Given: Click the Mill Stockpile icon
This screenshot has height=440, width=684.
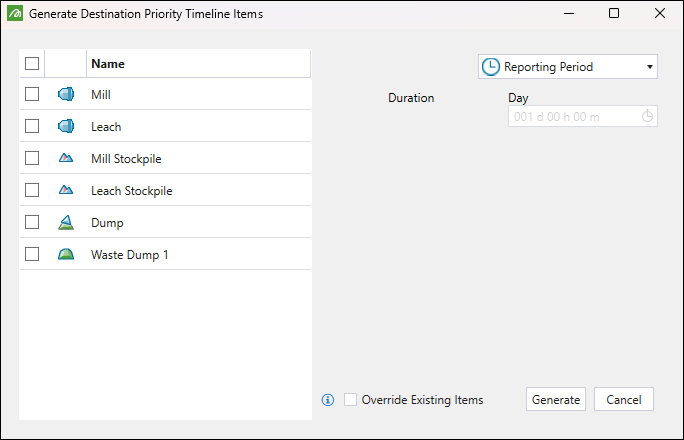Looking at the screenshot, I should (66, 158).
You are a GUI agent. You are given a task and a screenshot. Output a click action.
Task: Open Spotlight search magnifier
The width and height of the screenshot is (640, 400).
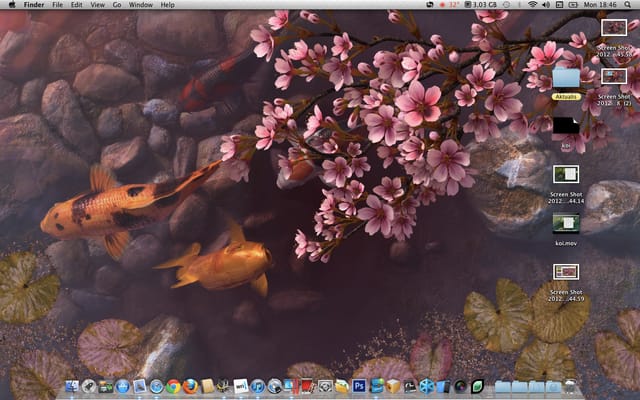(627, 4)
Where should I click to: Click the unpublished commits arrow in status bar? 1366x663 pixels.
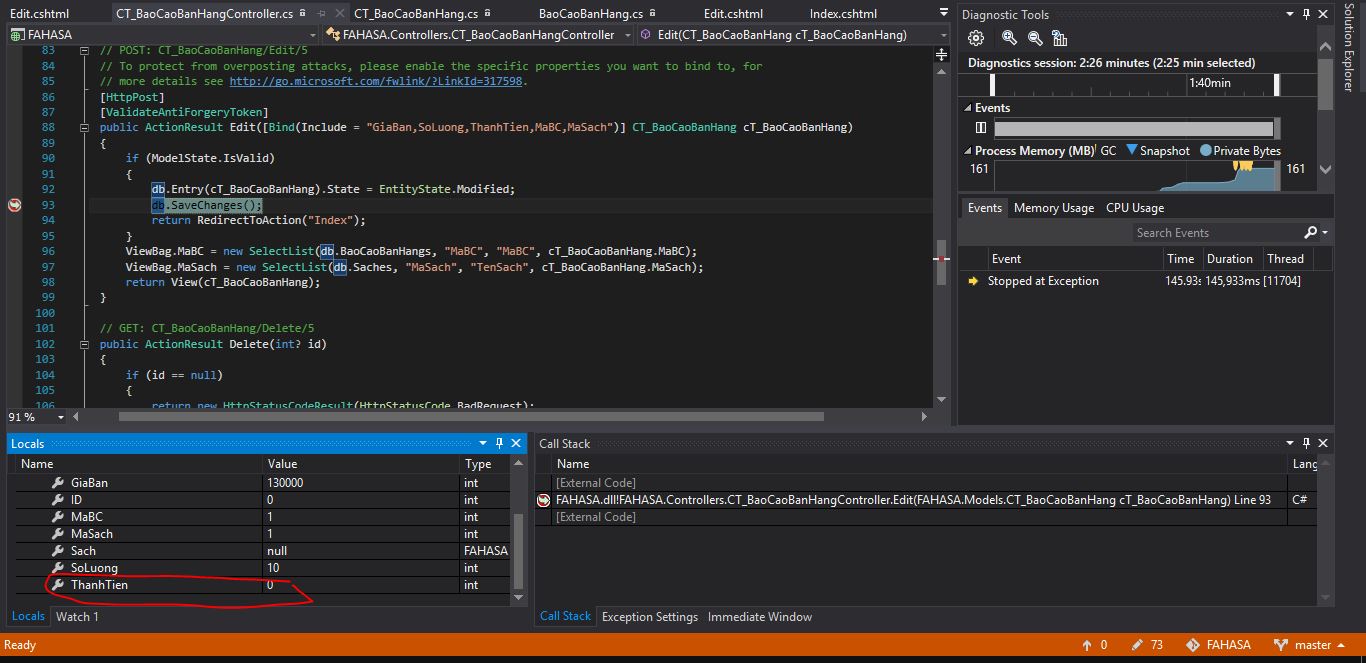(x=1087, y=645)
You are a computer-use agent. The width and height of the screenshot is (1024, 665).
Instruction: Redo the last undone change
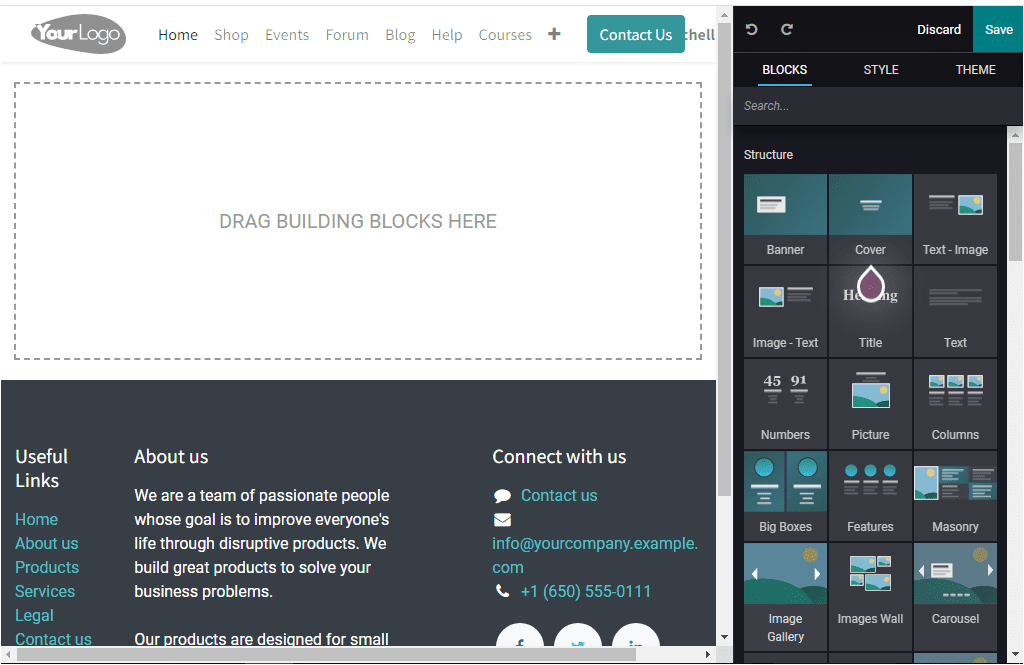tap(787, 29)
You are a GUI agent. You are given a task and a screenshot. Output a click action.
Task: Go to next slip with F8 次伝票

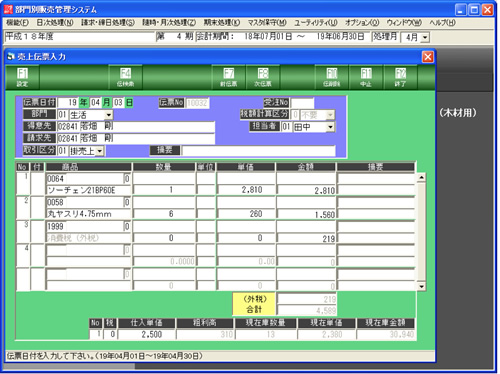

————————

**Work to be completed**: Take the material above and set it down exactly, minus the images.

**Output for this exercise**:
Given: Click the Mill Stockpile icon
This screenshot has height=440, width=684.
Looking at the screenshot, I should (66, 158).
You are a GUI agent. You are given a task and a screenshot. Output a click action.
Task: Open Spotlight search magnifier
The width and height of the screenshot is (640, 400).
(627, 4)
Where should I click to: Click the unpublished commits arrow in status bar? 1366x663 pixels.
(x=1087, y=645)
You are a computer-use agent. The width and height of the screenshot is (1024, 665).
Instruction: Redo the last undone change
tap(787, 29)
You are a GUI agent. You are given a task and a screenshot. Output a click action.
Task: Go to next slip with F8 次伝票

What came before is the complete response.